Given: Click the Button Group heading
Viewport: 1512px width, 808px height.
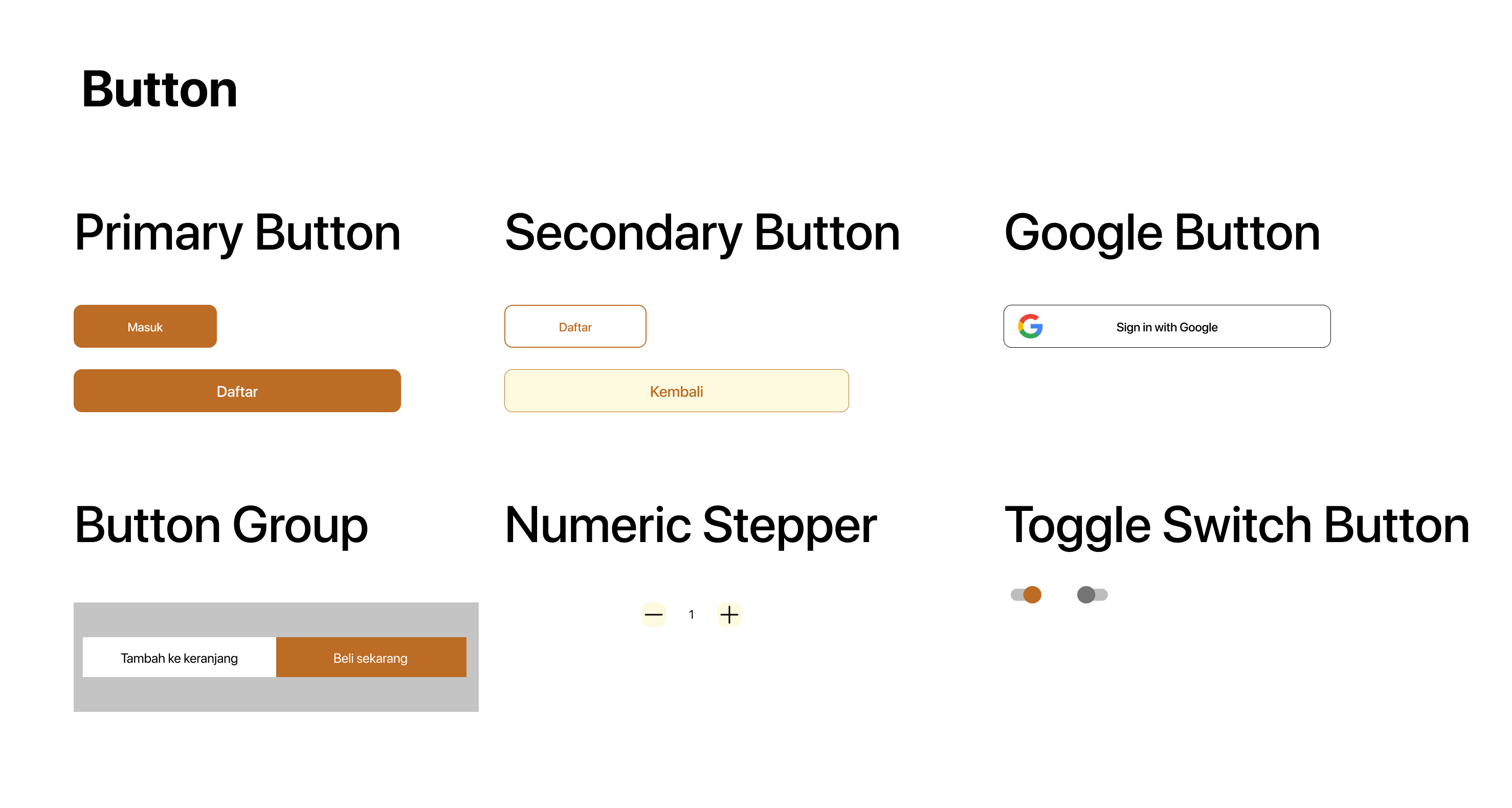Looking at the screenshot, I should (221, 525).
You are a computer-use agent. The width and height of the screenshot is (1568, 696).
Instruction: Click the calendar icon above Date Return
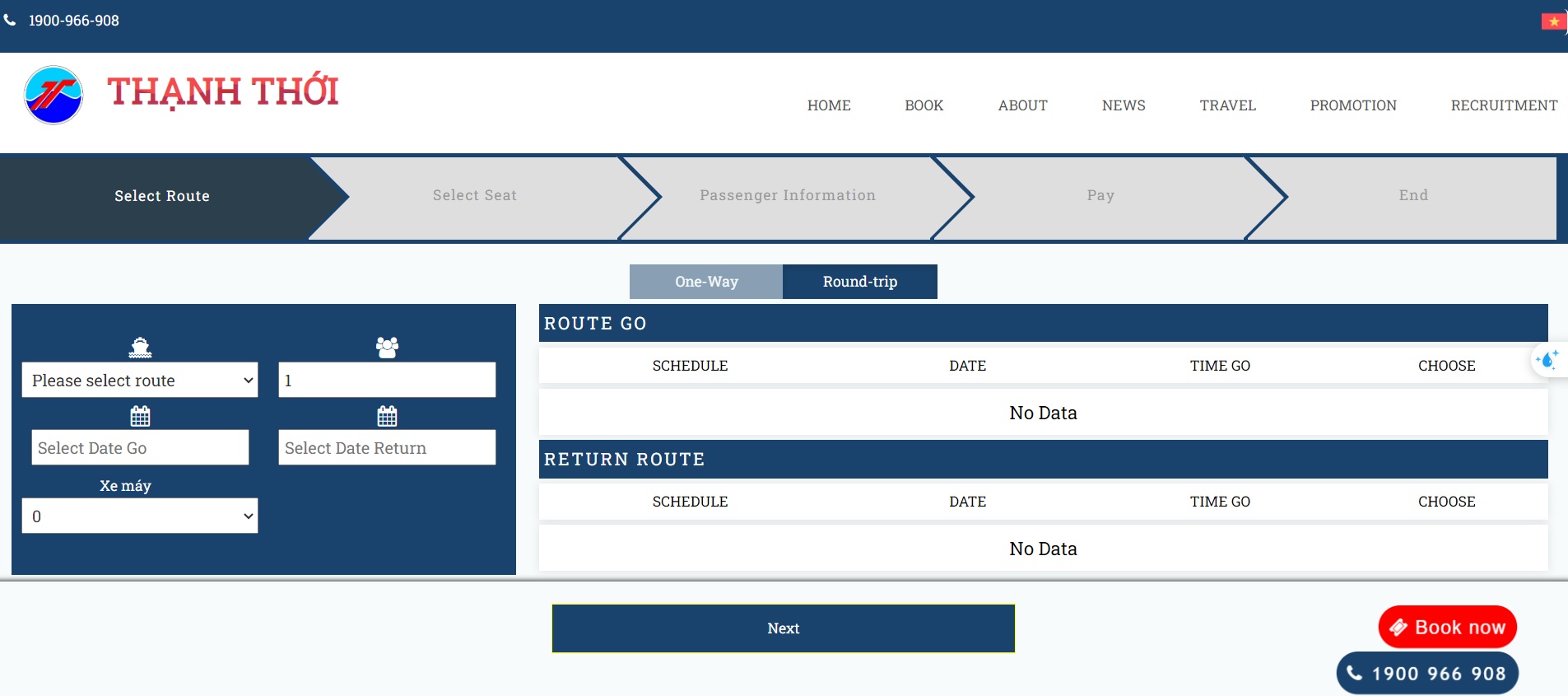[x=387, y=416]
****************************************
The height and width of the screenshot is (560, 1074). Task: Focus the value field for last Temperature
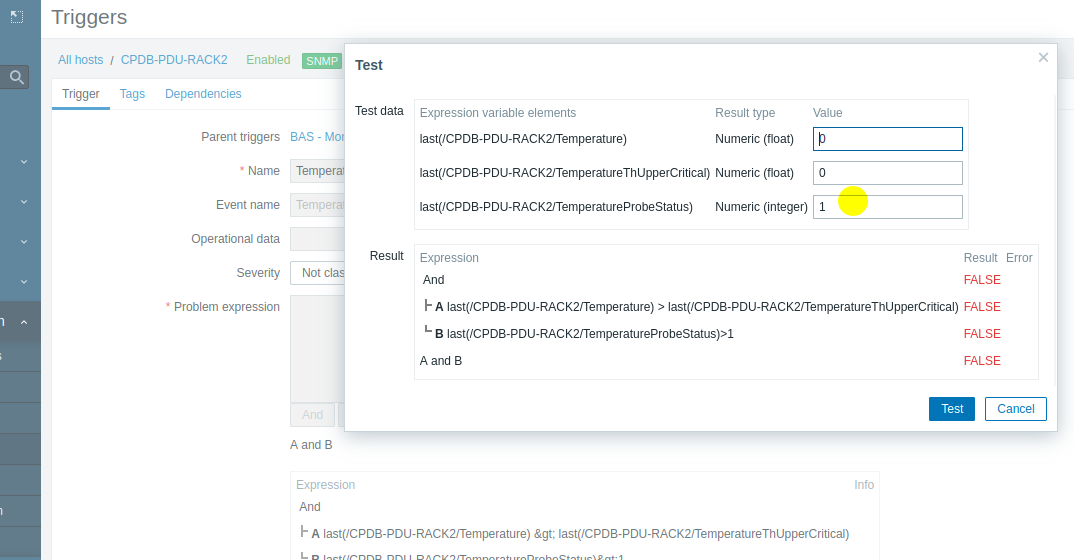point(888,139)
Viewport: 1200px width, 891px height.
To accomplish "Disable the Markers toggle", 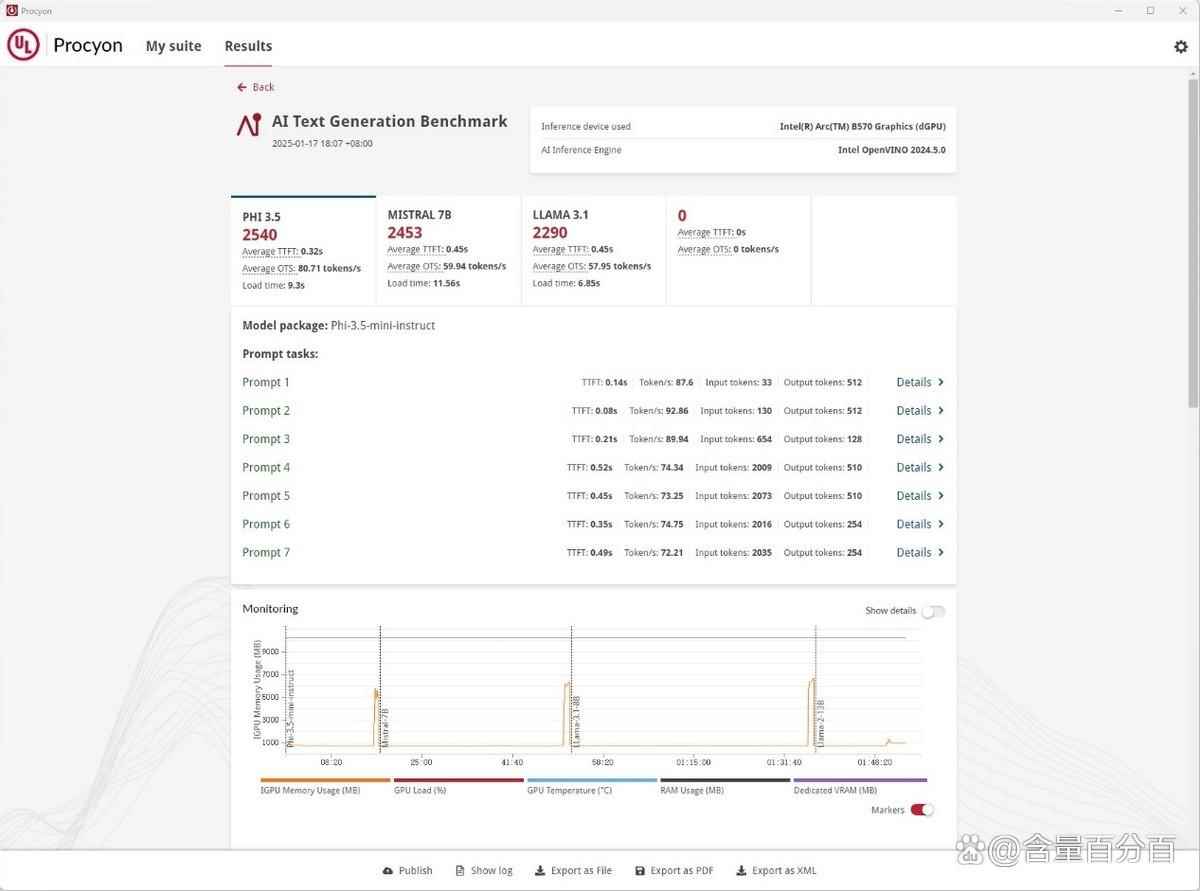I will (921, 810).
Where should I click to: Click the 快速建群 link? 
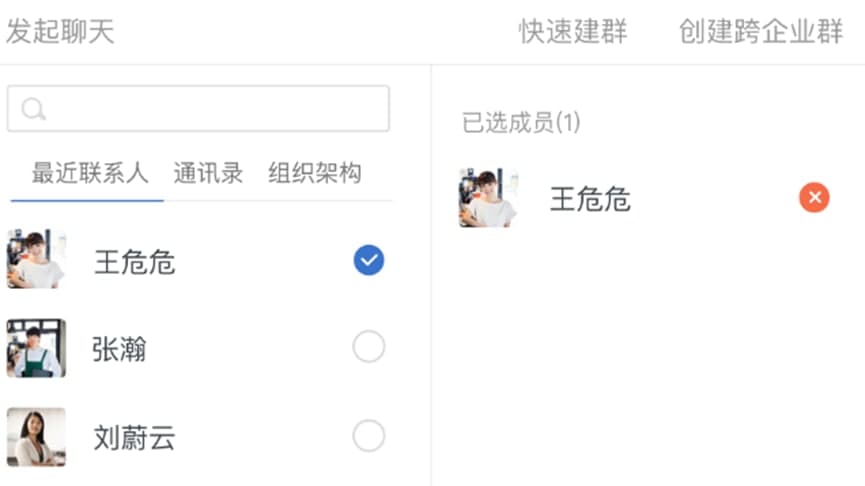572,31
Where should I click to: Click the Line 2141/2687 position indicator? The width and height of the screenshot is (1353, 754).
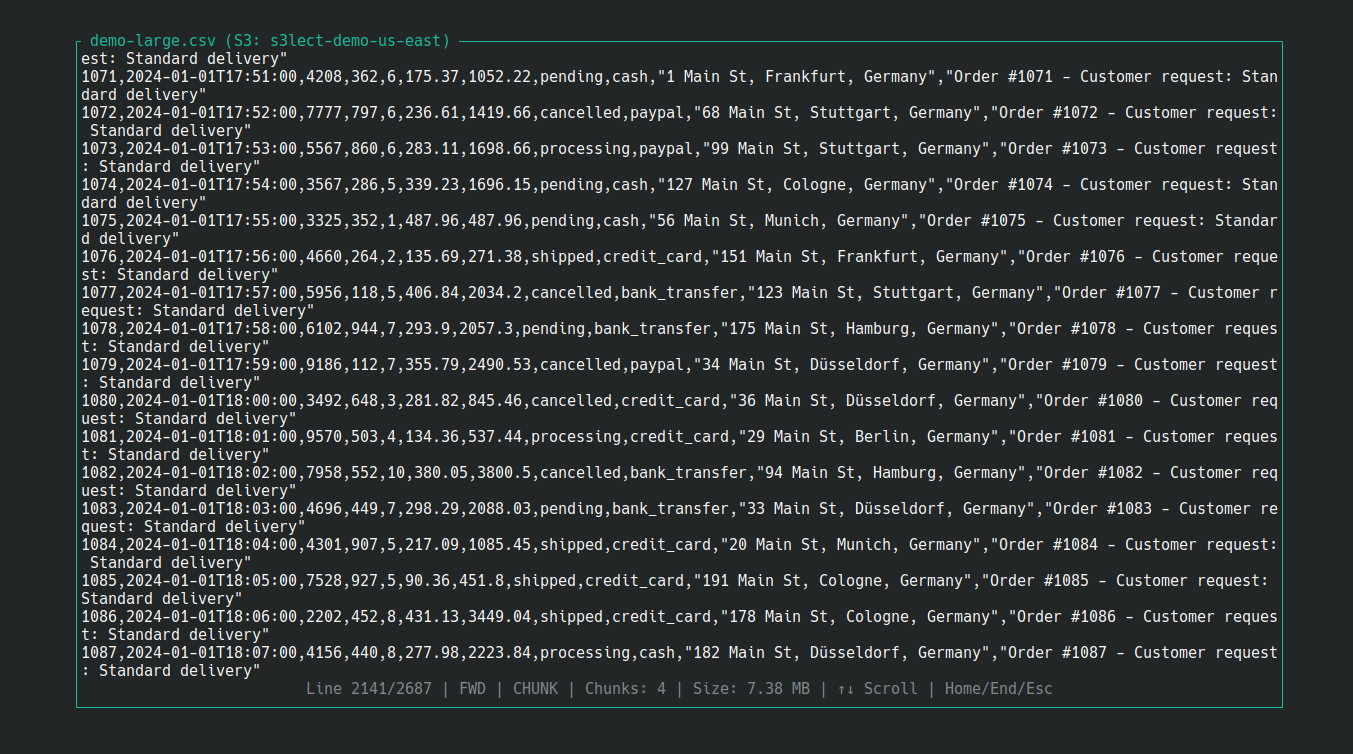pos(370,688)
****************************************
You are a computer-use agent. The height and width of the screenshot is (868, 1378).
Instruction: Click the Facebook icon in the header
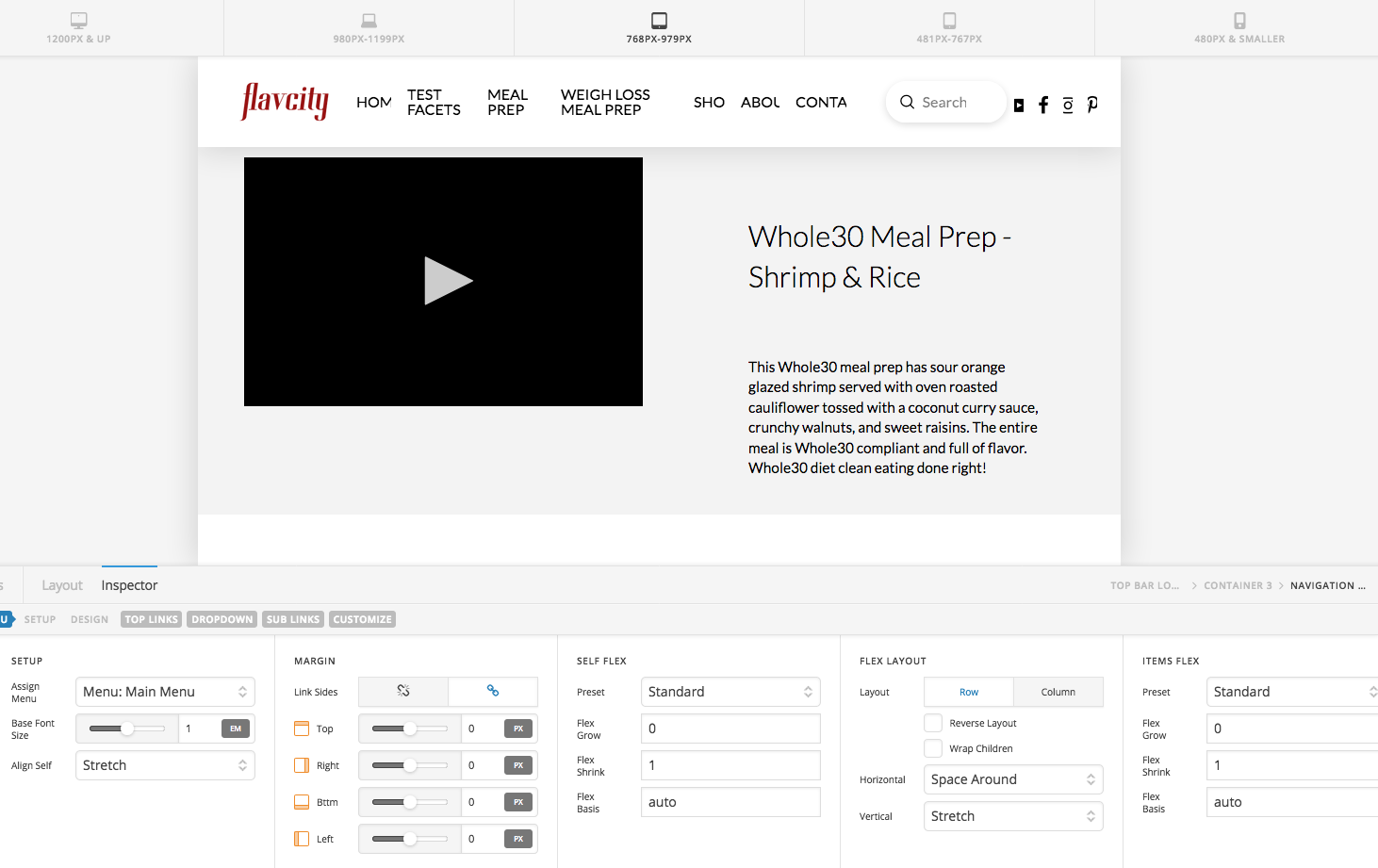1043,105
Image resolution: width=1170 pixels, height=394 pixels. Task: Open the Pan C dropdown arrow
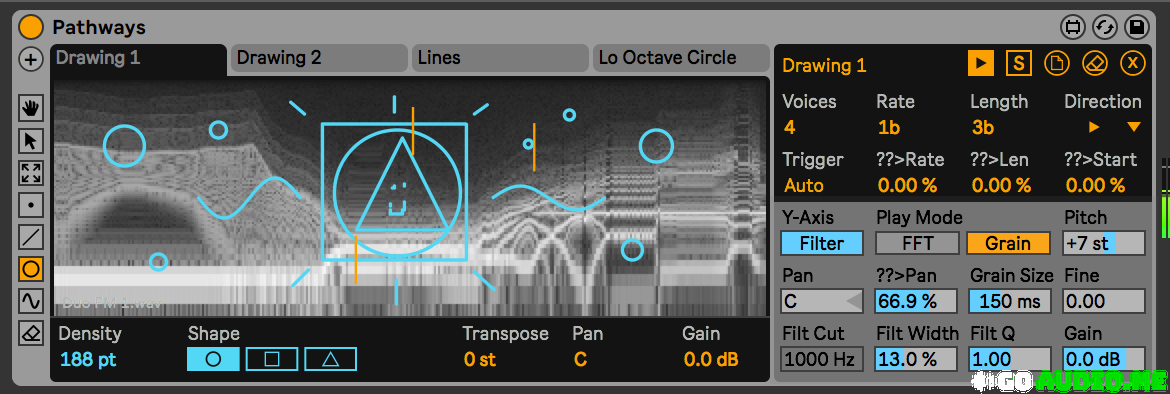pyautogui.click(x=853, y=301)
****************************************
[WORK TO COMPLETE]
Pull out each line of the listing that holds the string "computer".

[SOLUTION TO THIS EXERCISE]
You are a computer-use agent. The width and height of the screenshot is (1568, 696).
You are a computer-use agent. The height and width of the screenshot is (868, 1378).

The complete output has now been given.